A Escola Básica 2/3 de Minde é a sede do Agrupamento de Escolas de Minde, situado no centro do país, mais propriamente, no extremo norte do Ribatejo, abrangendo a parte norte do Concelho de Alcanena (Vale Alto, Covão do Coelho, Minde, Casais Robustos e Serra de Santo António).

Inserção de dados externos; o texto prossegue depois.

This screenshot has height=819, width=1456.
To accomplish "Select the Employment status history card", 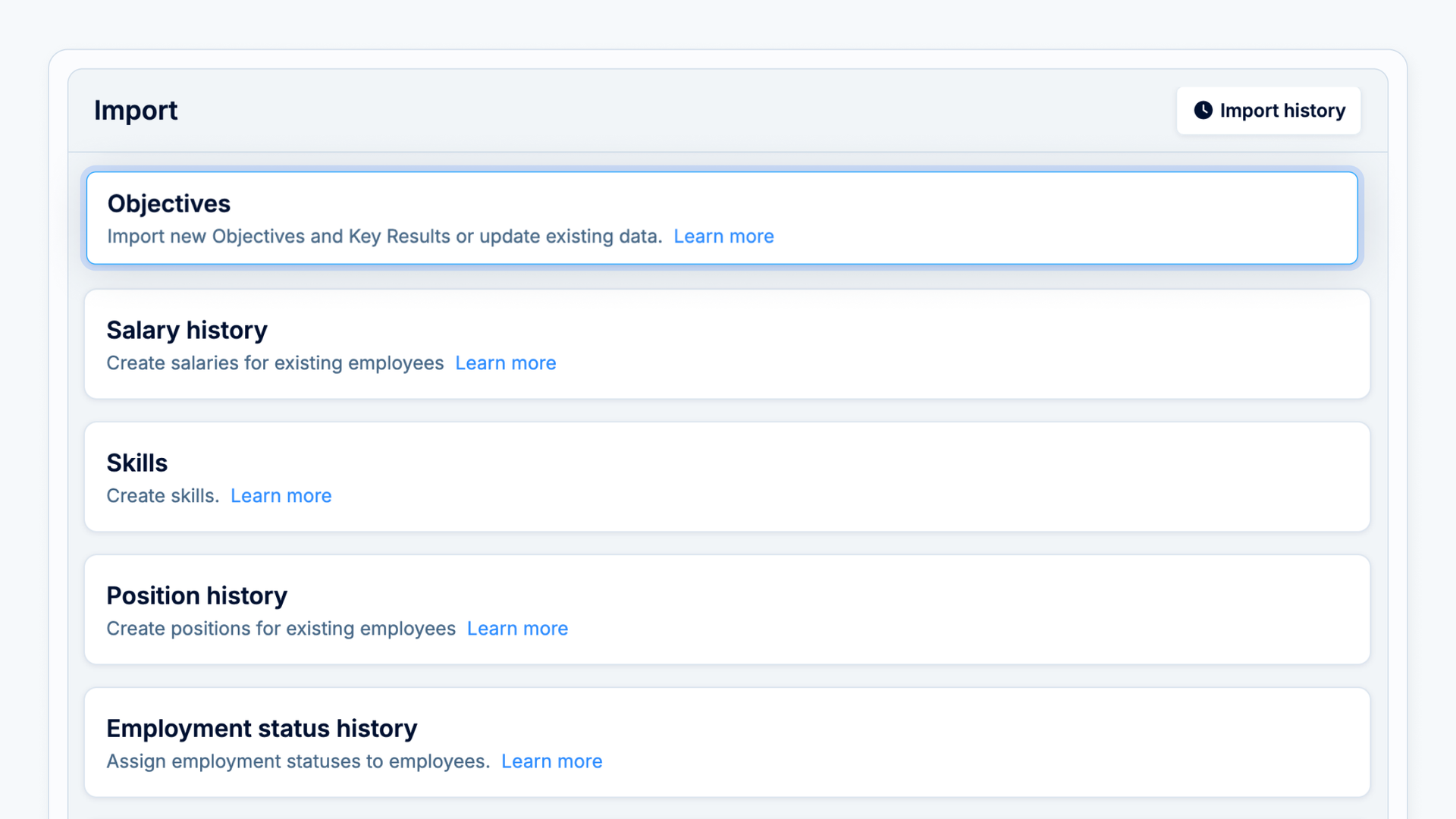I will (x=986, y=742).
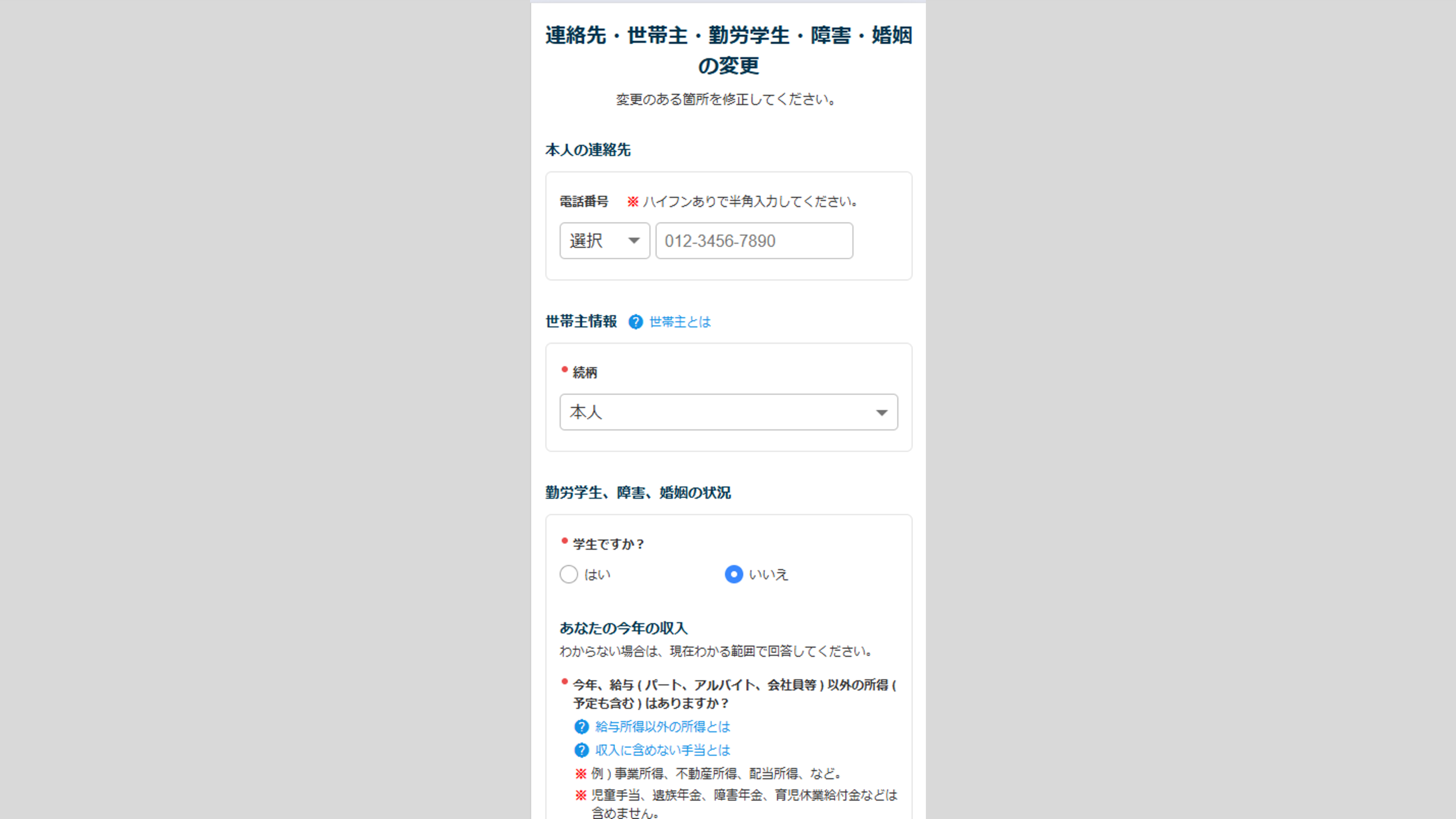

O nosso espaço geográfico encontra-se inserido no Maciço Calcário Estremenho, abrangendo a grande depressão do Poldje de Minde, parte da Serra de Aire e do Planalto de Santo António. Integrado no PNSAC, bem diferenciado das regiões confinantes pela altitude, embora pouco pronunciada, nele se observam as características formações geológicas e cársicas, a carência de água à superfície, o típico revestimento vegetal e a respectiva fauna, hoje em dia bem mais escassa
A ocupação humana, apesar da pobreza da terra e da escassez da água, é uma realidade que remonta a vários séculos de história, sendo, no caso da Vila de Minde, coincidente com a formação de Portugal no séc. XII. Além desta povoação, a maior, importa referir ainda a remota ocupação observada na Serra de Santo António. Relativamente aos outros lugares, Vale Alto e Covão do Coelho (ambos pertencentes à Freguesia de Minde) e Casais Robustos (pertencente à Freguesia de Moitas Venda), a sua ocupação é bem mais recente.
Estando o Agrupamento de Escolas de Minde inserido num meio industrializado, marcado por diferenças sociais, não só a nível económico, mas também cultural, é natural que essas diferenças nele se façam sentir com uma certa regularidade.

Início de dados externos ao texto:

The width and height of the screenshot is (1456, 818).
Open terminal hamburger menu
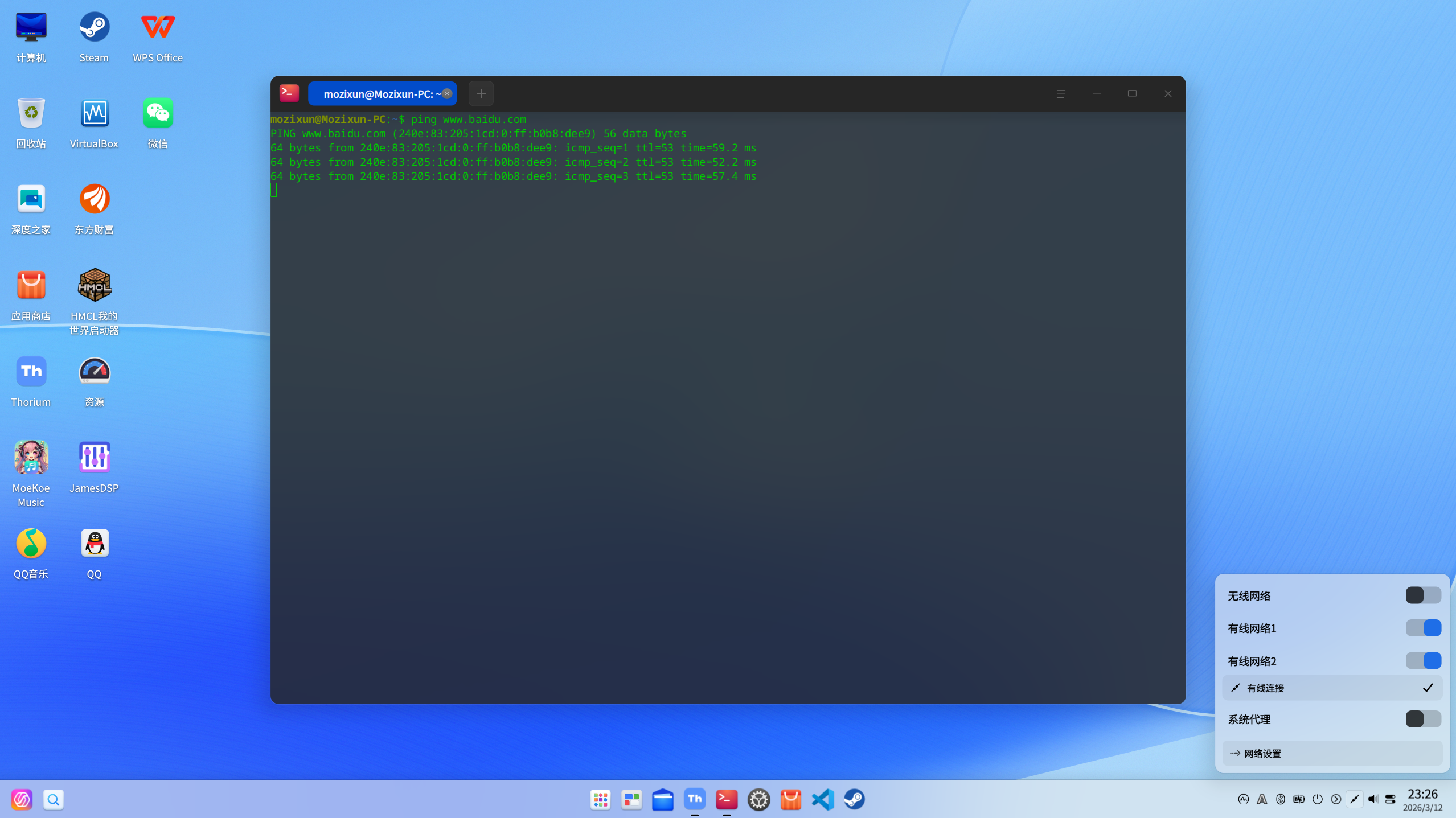click(x=1060, y=94)
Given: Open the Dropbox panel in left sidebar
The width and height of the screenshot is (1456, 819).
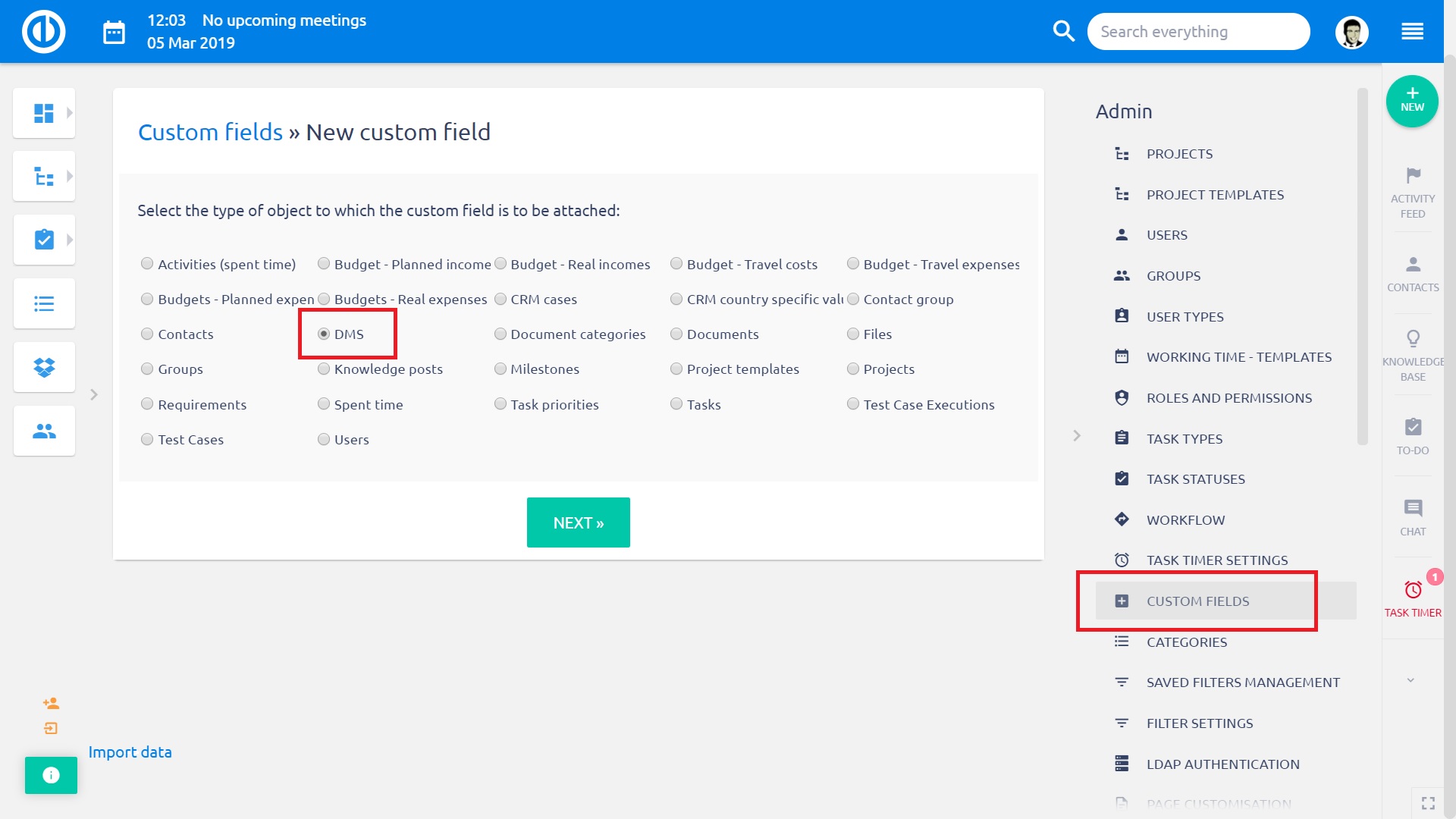Looking at the screenshot, I should (43, 367).

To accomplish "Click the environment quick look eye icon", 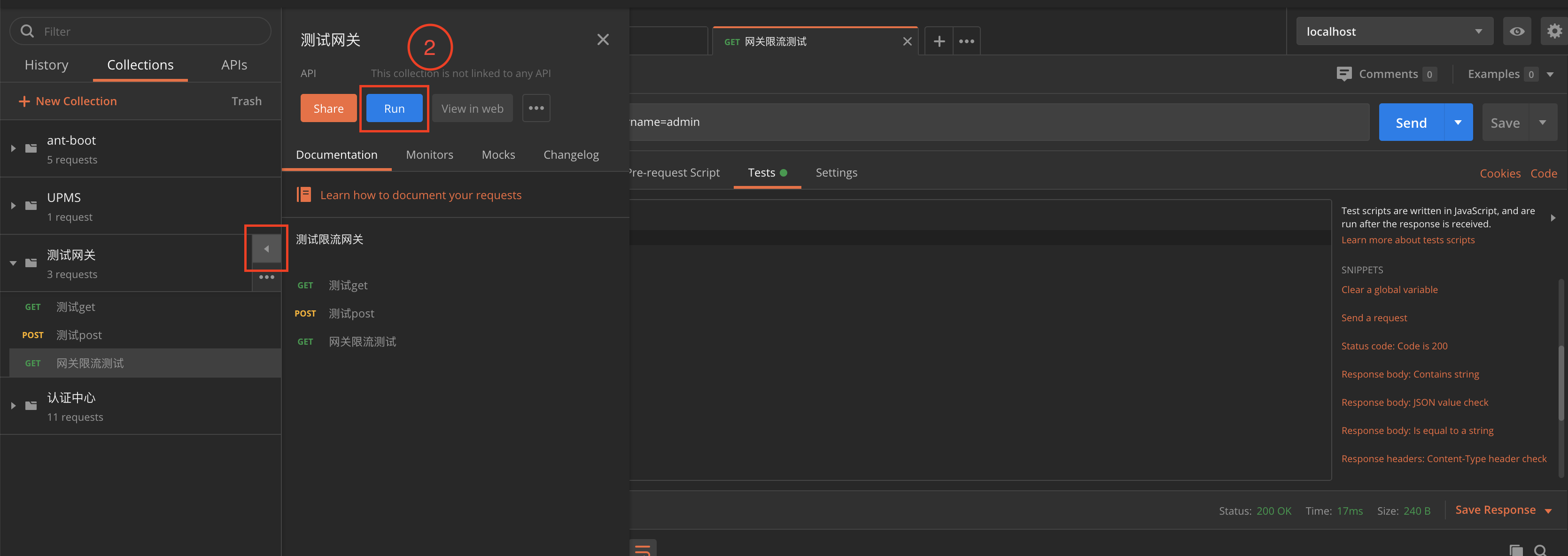I will (x=1516, y=31).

Todavia, deve referir-se que, presentemente, tem ocorrido o encerramento de várias indústrias do sector têxtil em Minde. Em consequência a crise económica e o desemprego têm afectado a região, reflectindo-se este factor ao nível escolar.

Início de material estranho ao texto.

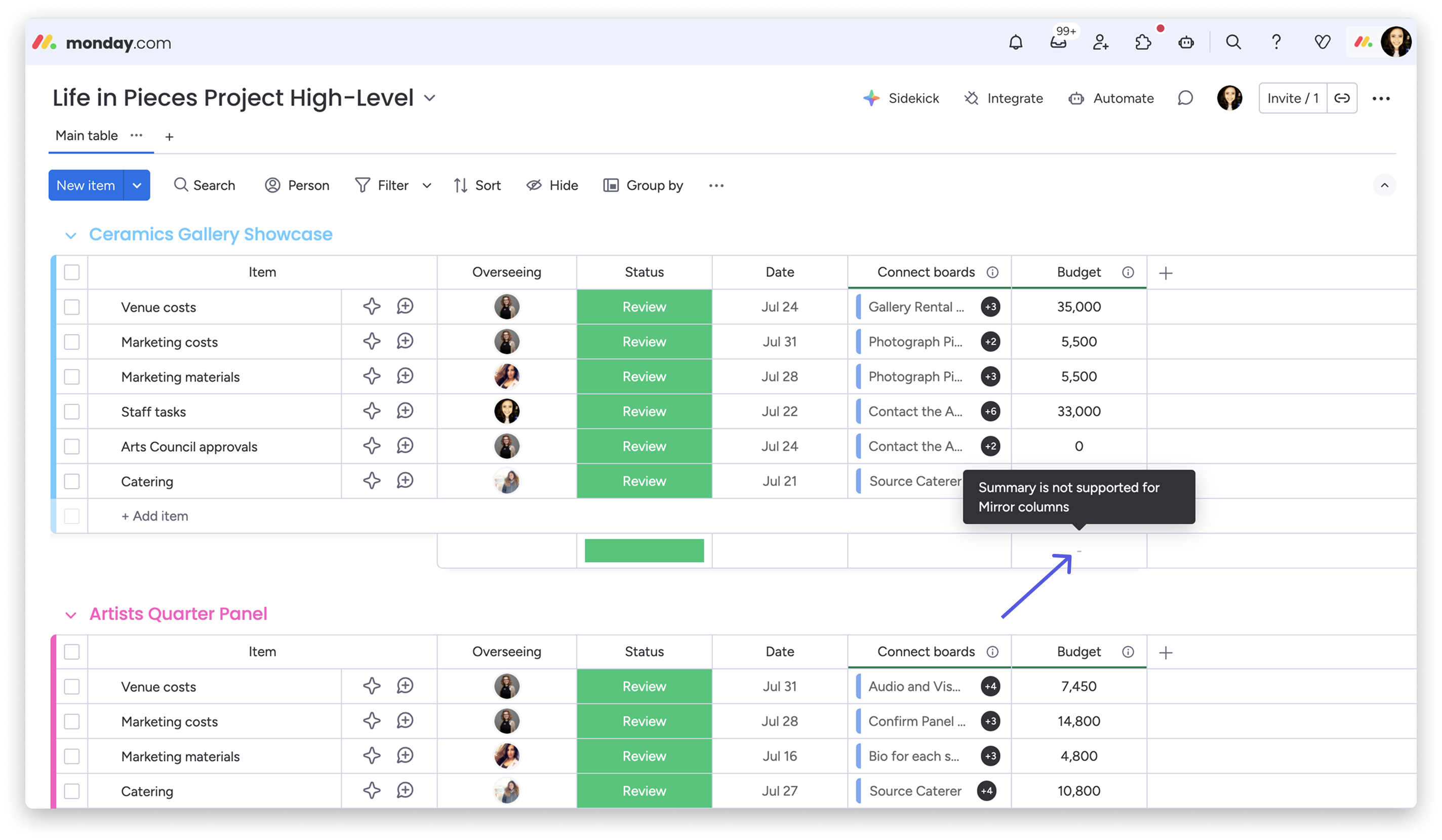
Task: Click the + Add item row
Action: pos(154,516)
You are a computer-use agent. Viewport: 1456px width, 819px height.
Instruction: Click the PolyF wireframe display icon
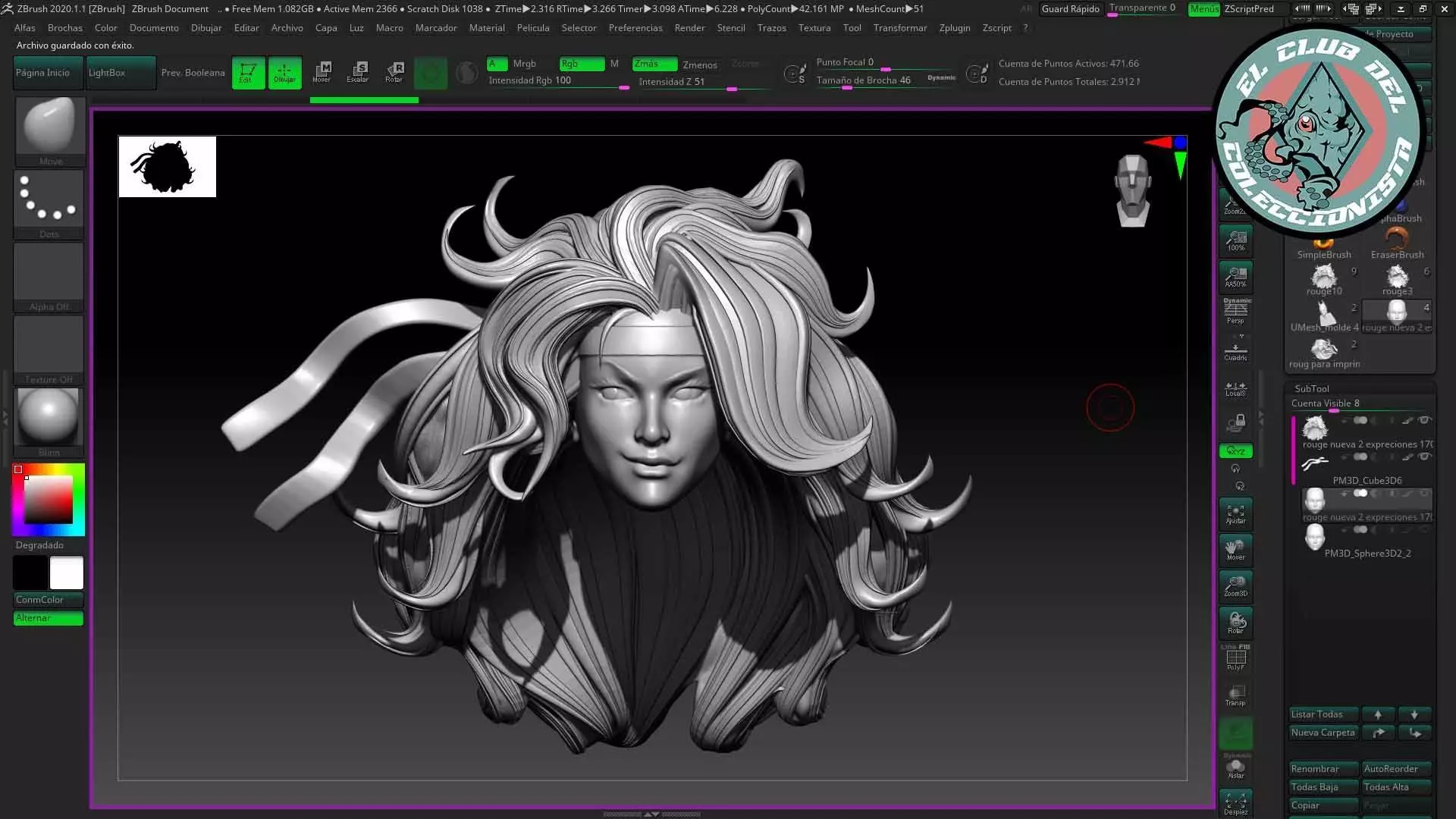pos(1235,658)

Sendo necessário procurar emprego noutros locais, famílias inteiras vêem-se na contingência de imigrar, o que conduz á diminuição do número de crianças a frequentar os estabelecimentos de ensino do Agrupamento.
Também contribui para acentuar estas diferenças o facto de alguns dos alunos serem oriundos de meio rural em que a maioria das pessoas se ocupa no sector primário (agricultura e pecuária). Consequentemente, estes alunos são portadores de vivências bastante diferentes dos restantes.
Salientam-se, então, alguns indicadores de grande relevância, que, na escola, poderão ser a expressão das desigualdades referidas - a falta de interesse por parte de alguns Encarregados de Educação que se alheiam do processo educativo dos seus Educandos, por vários motivos, nomeadamente a falta de tempo e o sentimento de que é à ESCOLA que cabe educar os seus filhos, já que a cultura que estes recebem nada tem a ver com a sua.
Em contrapartida, existem outros Encarregados de Educação que, mostrando elevadas expectativas nos seus Educandos, se interessam bastante pelo sucesso escolar destes, esperando da classe docente, empenho e competência.
Outros indicadores prendem-se com o grau de sucesso/insucesso dos alunos – aspectos disciplinares e relacionamento com professores, auxiliares de educação e colegas.
Contudo, a maioria dos alunos revela sucesso escolar, gosta da ESCOLA e interessa-se pelas actividades que nela decorrem, tanto nas aulas como nas actividades extracurriculares.
Nasce a EB 2/3 de Minde…
O ano lectivo 1993/94 foi o ano do nascimento da EB 2/3 de Minde.
A ideia da criação de um estabelecimento de ensino surgiu com o crescente aumento de ano para ano do número de alunos que pretendiam prosseguir estudos para alem do 4ºano.
A incapacidade de se ultrapassarem dificuldades surgidas, conduziu a que nos anos 90, centenas de adolescentes tivessem de sair da sua terra para frequentarem escolas localizadas nas proximidades, nomeadamente Fátima, Alcanena e Mira de Aire.
Só a partir do ano lectivo 1993/94, a EB 2/3 de Minde começou a servir não só a população escolar de Minde como também as localidades limítrofes: Vale Alto, Covão do Coelho, Casais Robustos, Vale da Serra e Serra de Santo António.
Desde que iniciou a sua actividade, a escola tem registado uma progressiva descida do número de alunos. Este facto está associado não só ao decréscimo da natalidade como também à crise económico-social que, no meio em que a escola está inserida, se tem reflectido no encerramento de muitas fábricas levando, consequentemente, ao desemprego.